Seit den ersten Lockdowns im Frühjahr 2020 wurde um die Frage gerungen, ob Unternehmer, die von Lockdowns betroffen sind, Mieten zahlen müssen. Eine explizite Regelung für die Pandemie hat es nicht gegeben, weshalb auf die allgemeinen Bestimmungen des Bürgerlichen Gesetzbuches (ABGB) zurückgegriffen werden musste.

Viele Verfahren

Um die Auslegung der Regeln gab es allerdings eine Reihe von Rechtsstreitigkeiten. Bis zu 400 Klagen sollen am Höhepunkt eingereicht gewesen sein, erzählen Rechtsanwälte. Wie am Mittwoch bekannt wurde, hat nun der Oberste Gerichtshof (OGH) die Sache ein für alle Mal entschieden.
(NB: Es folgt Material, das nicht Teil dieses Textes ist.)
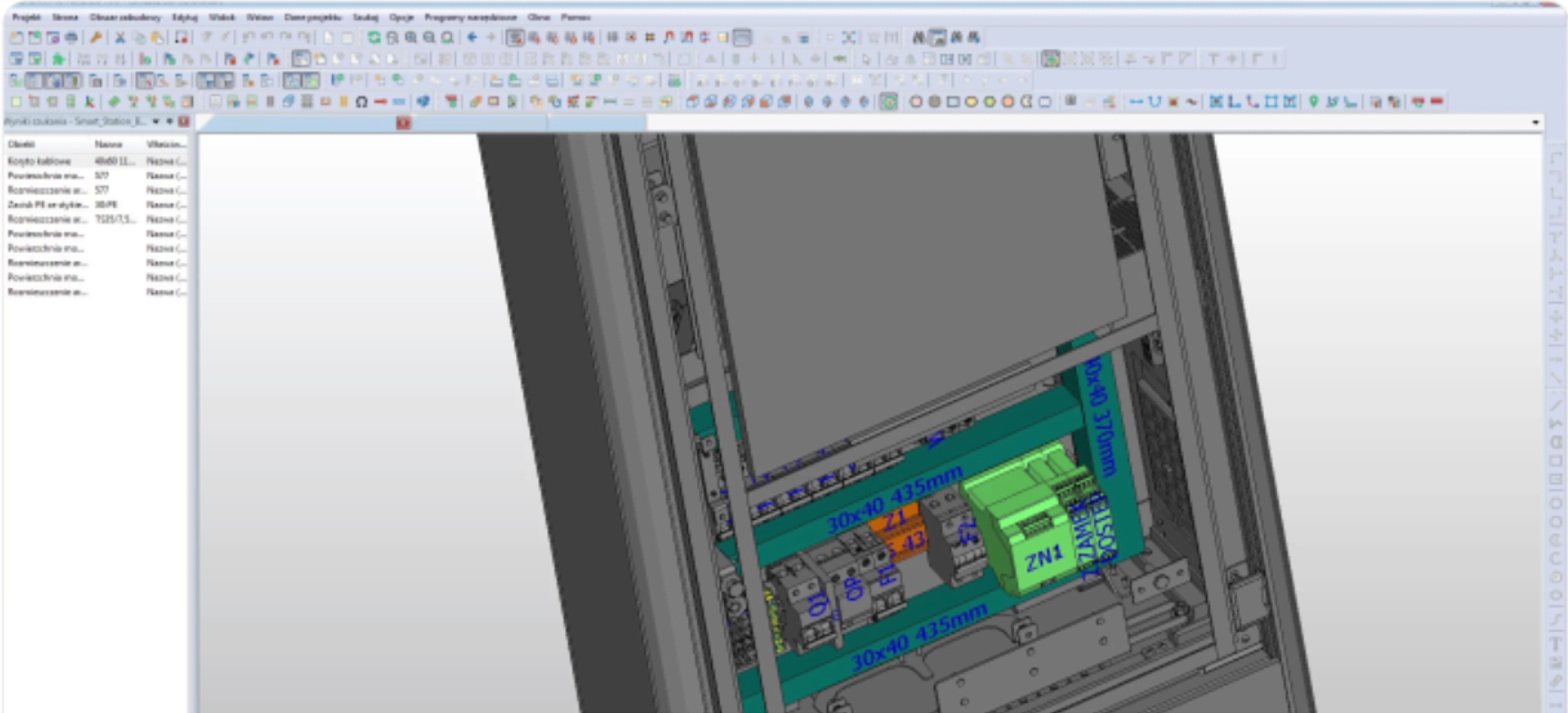Viewport: 1568px width, 713px height.
Task: Click the green refresh/redraw icon
Action: (374, 38)

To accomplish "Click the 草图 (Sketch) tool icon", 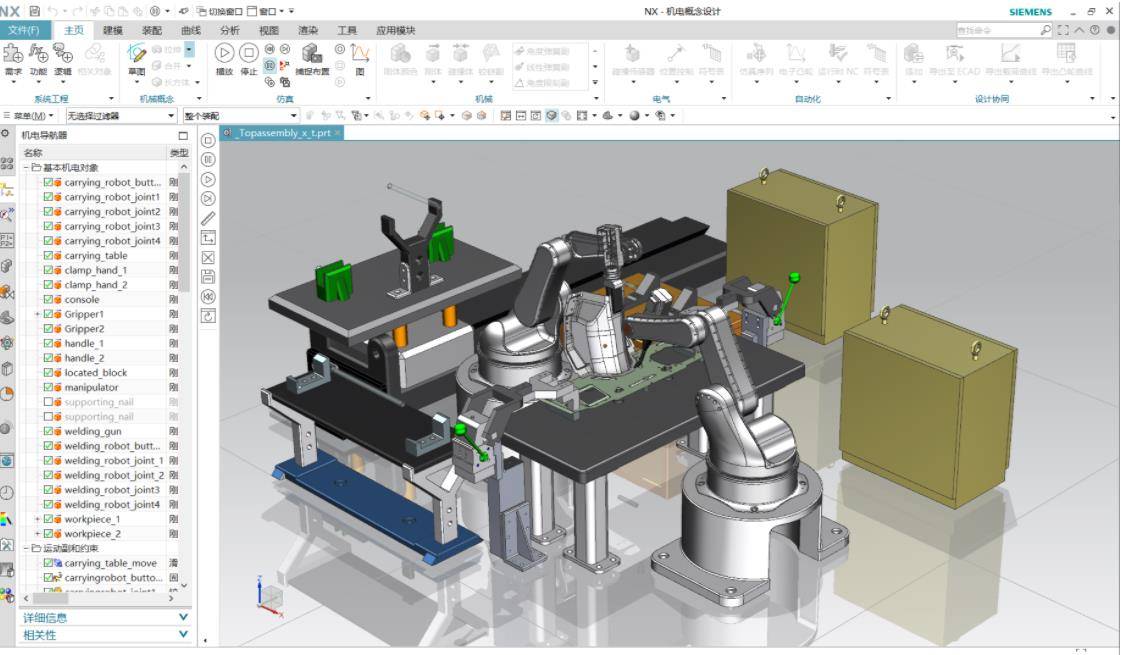I will coord(136,55).
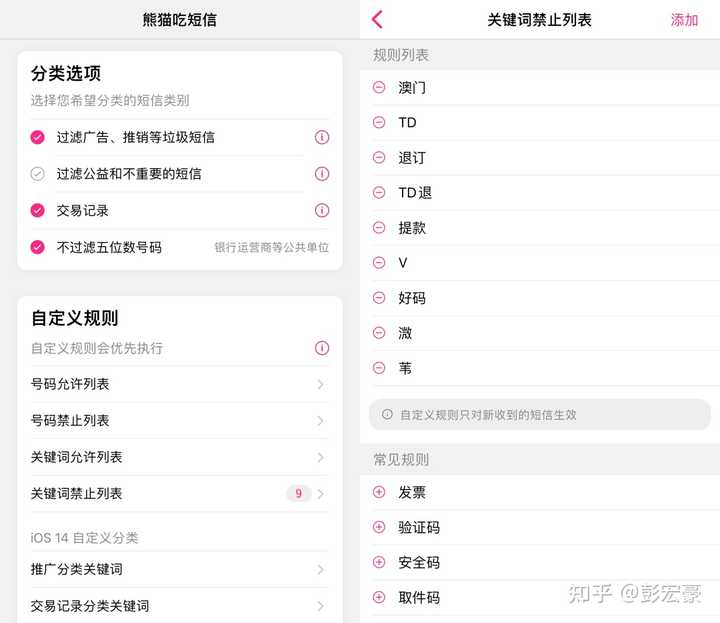The width and height of the screenshot is (720, 623).
Task: Add the 取件码 common rule
Action: pyautogui.click(x=379, y=597)
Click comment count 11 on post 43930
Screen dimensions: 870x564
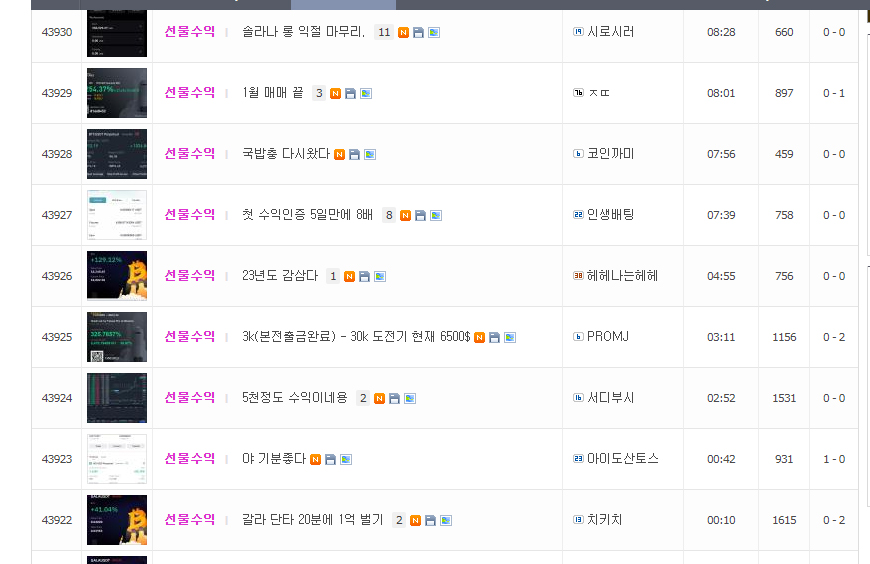click(x=384, y=32)
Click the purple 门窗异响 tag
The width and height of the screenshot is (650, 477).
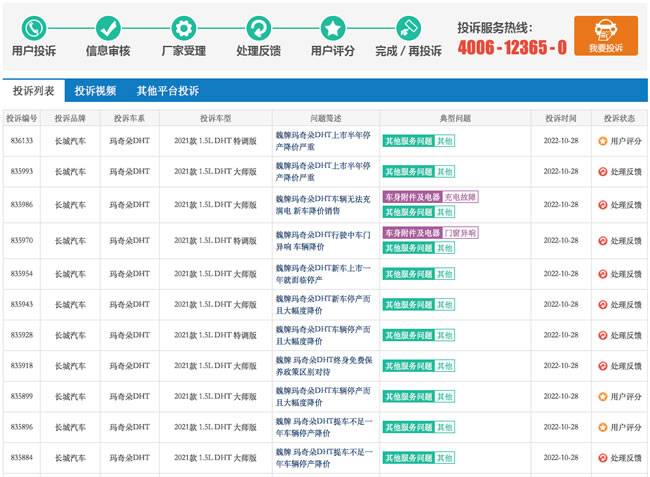460,233
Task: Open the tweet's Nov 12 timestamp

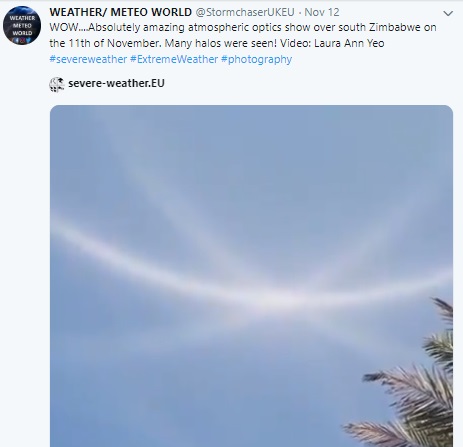Action: (x=322, y=12)
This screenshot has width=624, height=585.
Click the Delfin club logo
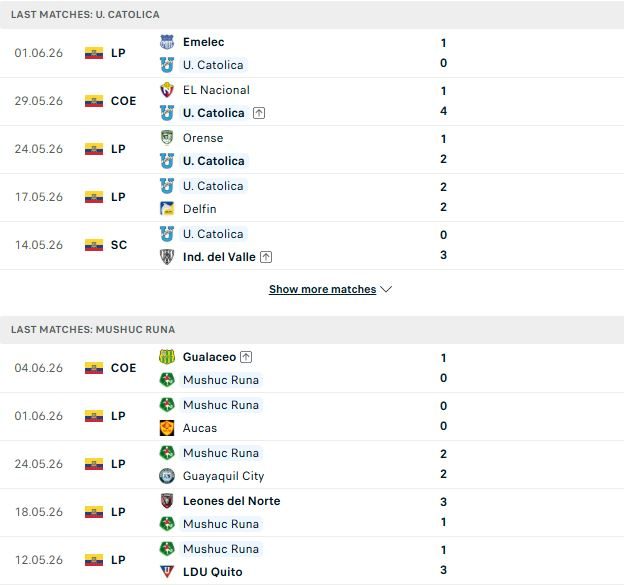point(167,209)
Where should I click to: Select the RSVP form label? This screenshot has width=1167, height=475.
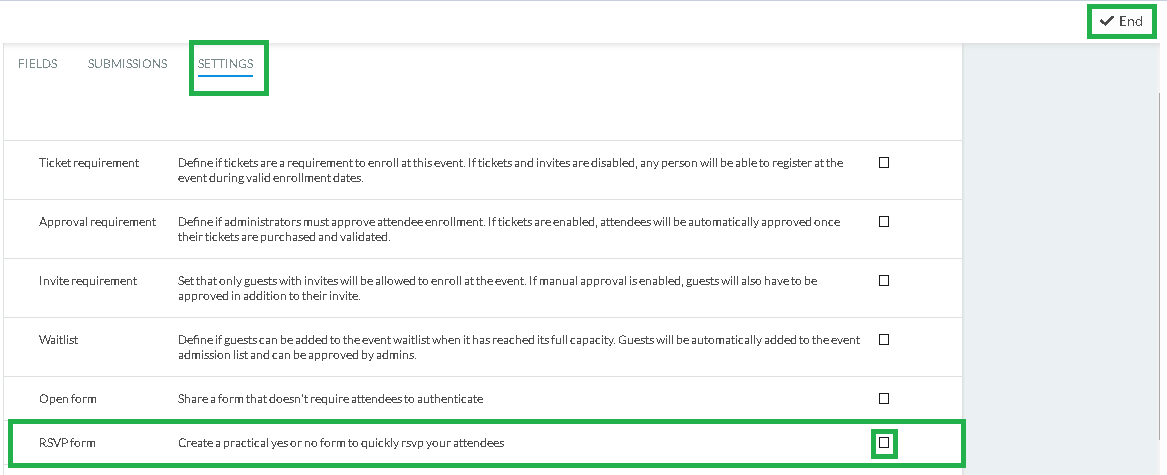pyautogui.click(x=67, y=444)
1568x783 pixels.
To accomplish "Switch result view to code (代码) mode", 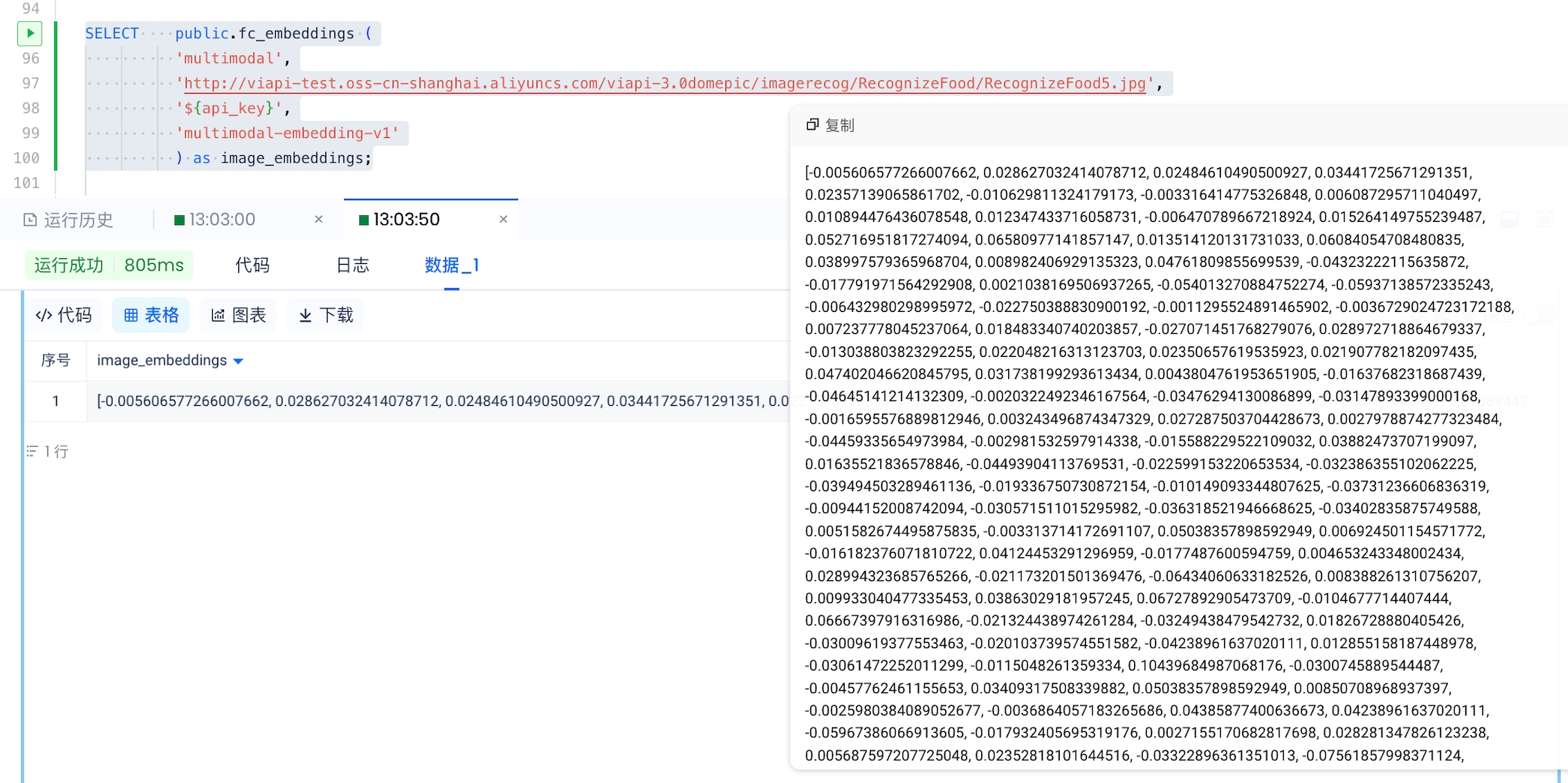I will (64, 315).
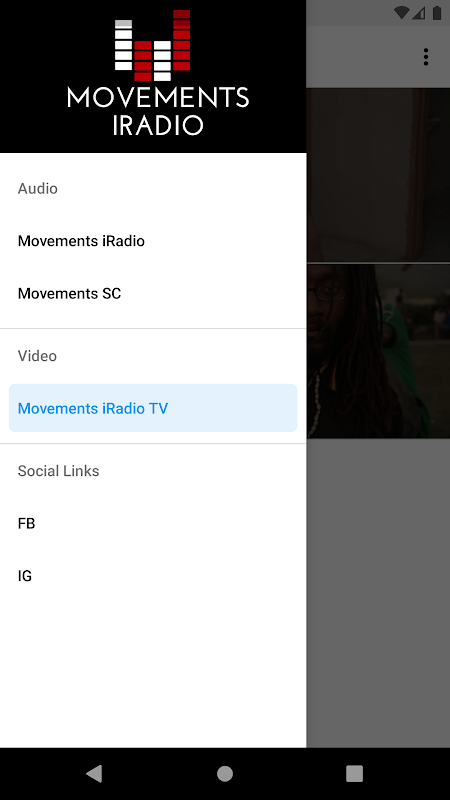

Mieter, die ihr Objekt aufgrund von "außerordentlichen Zufällen" wie einer "Seuche" gar nicht nutzen konnten, müssen keine Miete bezahlen. Das gilt auch im Fall von Betretungsverboten wegen Covid-19, entschied der OGH im Streitfall rund um ein Sonnenstudio.

Hier kommen die Corona-Hilfen ins Spiel. Als Teil der Notmaßnahmen konnten Unternehmen den Fixkostenzuschuss beantragen. Diesen gab es in zwei Versionen. Im Kern ging es dabei darum, dass Unternehmen für anfallende Kosten wie Mieten staatliche Beihilfen von der Cofag bekommen konnten. Obwohl die Rechtslage unklar war, haben viele Mieter erst mal weiter an ihre Immobilieneigentümer bezahlt. In anderen Fällen wurde ein reduzierter Betrag für Geschäftslokale vereinbart.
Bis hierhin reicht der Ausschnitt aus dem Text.